È previsto per il tardo maggio 2017 l’incontro a Taormina tra i rappresentanti delle sette grandi potenze mondiali. I ministri delle finanze di Italia, Francia, Germania, Canada, Regno Unito, Stati Uniti e Giappone si confronteranno sui temi caldi della politica mondiale, dalla crisi economica ai conflitti in Medio Oriente e l’immigrazione nella splendida cornice della Perla dello Jonio.

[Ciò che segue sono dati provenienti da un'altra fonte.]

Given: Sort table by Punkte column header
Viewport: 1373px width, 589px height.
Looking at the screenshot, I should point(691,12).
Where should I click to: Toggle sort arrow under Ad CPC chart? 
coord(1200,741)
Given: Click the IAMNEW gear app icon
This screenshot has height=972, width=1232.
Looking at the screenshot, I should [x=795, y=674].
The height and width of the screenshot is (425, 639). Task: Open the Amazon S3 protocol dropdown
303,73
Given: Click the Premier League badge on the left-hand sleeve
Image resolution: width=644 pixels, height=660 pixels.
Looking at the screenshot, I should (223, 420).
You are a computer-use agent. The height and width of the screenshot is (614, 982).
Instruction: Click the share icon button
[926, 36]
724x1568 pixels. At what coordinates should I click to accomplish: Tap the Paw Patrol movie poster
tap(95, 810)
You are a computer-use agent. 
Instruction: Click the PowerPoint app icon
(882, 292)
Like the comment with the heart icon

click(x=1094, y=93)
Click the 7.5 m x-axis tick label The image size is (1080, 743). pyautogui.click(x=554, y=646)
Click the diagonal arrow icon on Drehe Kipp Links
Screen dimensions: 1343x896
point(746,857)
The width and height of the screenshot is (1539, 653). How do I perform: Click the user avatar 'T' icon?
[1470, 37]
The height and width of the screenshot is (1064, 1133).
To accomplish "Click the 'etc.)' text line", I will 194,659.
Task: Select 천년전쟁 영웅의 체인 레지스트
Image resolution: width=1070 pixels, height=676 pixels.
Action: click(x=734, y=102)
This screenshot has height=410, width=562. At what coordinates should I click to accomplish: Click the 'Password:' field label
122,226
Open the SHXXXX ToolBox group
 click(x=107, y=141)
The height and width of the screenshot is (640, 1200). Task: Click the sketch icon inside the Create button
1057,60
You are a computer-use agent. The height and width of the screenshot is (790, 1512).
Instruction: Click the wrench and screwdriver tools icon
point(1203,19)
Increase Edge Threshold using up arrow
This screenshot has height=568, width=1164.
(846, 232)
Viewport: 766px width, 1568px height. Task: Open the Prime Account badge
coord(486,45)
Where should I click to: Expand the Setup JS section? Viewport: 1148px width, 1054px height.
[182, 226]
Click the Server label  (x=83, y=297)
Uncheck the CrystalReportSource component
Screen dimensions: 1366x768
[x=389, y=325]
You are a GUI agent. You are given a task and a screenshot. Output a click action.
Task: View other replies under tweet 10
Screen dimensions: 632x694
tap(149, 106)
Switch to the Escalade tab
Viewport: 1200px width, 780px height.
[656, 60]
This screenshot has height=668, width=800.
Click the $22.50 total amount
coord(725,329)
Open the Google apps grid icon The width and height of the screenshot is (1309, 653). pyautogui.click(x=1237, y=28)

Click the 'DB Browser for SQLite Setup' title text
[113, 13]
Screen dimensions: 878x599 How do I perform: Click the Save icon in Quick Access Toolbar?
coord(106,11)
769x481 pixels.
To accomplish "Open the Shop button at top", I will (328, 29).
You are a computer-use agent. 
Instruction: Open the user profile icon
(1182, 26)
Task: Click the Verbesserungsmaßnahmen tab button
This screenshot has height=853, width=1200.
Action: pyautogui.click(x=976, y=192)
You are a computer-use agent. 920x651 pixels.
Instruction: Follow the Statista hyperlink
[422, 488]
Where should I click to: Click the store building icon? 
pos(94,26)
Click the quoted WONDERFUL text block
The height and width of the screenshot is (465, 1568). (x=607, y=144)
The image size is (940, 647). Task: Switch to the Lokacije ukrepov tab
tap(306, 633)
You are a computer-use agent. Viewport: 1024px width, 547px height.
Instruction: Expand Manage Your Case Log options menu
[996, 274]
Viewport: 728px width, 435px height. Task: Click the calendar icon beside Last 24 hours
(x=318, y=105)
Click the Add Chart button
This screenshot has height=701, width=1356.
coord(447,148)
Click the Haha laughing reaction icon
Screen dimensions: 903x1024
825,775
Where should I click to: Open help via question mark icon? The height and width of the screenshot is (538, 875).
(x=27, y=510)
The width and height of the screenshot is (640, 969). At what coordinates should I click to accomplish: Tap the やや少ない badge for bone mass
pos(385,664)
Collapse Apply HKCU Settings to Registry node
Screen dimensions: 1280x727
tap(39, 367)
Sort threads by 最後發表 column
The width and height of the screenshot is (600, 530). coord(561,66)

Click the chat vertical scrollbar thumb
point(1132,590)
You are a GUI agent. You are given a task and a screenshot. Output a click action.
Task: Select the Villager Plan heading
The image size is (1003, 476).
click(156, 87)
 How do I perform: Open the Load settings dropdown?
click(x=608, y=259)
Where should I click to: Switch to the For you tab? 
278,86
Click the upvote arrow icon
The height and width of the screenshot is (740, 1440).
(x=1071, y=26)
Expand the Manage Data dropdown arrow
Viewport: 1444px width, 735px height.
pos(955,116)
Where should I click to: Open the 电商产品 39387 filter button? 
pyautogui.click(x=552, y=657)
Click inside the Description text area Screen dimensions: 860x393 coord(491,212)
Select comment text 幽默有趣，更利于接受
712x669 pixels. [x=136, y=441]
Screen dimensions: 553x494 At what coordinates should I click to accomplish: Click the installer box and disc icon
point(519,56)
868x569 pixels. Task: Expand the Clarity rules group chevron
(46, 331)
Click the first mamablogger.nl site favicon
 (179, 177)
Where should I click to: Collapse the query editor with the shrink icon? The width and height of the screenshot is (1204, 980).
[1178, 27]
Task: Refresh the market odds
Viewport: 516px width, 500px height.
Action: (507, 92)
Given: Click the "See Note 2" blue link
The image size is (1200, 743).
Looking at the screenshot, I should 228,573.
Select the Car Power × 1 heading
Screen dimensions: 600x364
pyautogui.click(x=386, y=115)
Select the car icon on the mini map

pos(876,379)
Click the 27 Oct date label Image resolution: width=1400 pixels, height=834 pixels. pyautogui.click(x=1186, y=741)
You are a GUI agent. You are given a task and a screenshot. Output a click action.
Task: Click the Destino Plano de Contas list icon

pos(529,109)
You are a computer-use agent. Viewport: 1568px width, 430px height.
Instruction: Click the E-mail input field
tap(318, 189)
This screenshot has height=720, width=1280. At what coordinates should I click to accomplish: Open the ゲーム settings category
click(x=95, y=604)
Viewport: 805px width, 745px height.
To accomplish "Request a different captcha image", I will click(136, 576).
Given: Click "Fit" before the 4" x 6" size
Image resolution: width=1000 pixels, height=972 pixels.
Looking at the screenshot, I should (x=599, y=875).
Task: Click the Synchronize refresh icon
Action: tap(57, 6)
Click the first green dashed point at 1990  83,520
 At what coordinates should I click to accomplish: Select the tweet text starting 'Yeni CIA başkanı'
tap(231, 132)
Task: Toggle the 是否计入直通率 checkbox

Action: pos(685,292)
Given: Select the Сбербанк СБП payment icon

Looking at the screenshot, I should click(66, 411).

“La scelta di fare il prossimo G7 in Sicilia più che logistica è una scelta di politica culturale” aveva dichiarato il premier Matteo Renzi a maggio di quest’anno. La sfida è stata accolta con entusiasmo dal sindaco di Taormina, Eligio Giardina, che da subito ha inteso dimostrare come la cittadina avesse le qualità per ospitare un simile evento.
Di questi giorni sono la conferma della scelta e lo stanziamento di 45 milioni per le infrastrutture taorminesi. In particolare saranno rinforzati il giardino pubblico e i parcheggi come il Lumbi, sarà rimesso a norma il Palazzo dei Congressi e riqualificata la strada che porta da Corso Umberto a Teatro Antico.
Giardina ha ammesso che saranno giornate intense con “evidenti limitazioni nei movimenti e per le attività commerciali ed alberghiere”, ma ha anche sottolineato il valore “mediatico planetario” che il G7 porterà a Taormina, prevedendo che “le ricadute sono e saranno evidentissime”.
In effetti, sarà un’occasione unica per la meta siciliana che da anni si distingue per l’atmosfera internazionale delle manifestazioni ospitate (dai concerti al Festival del Cinema), una gratificazione sembrerebbe ora essere giunta.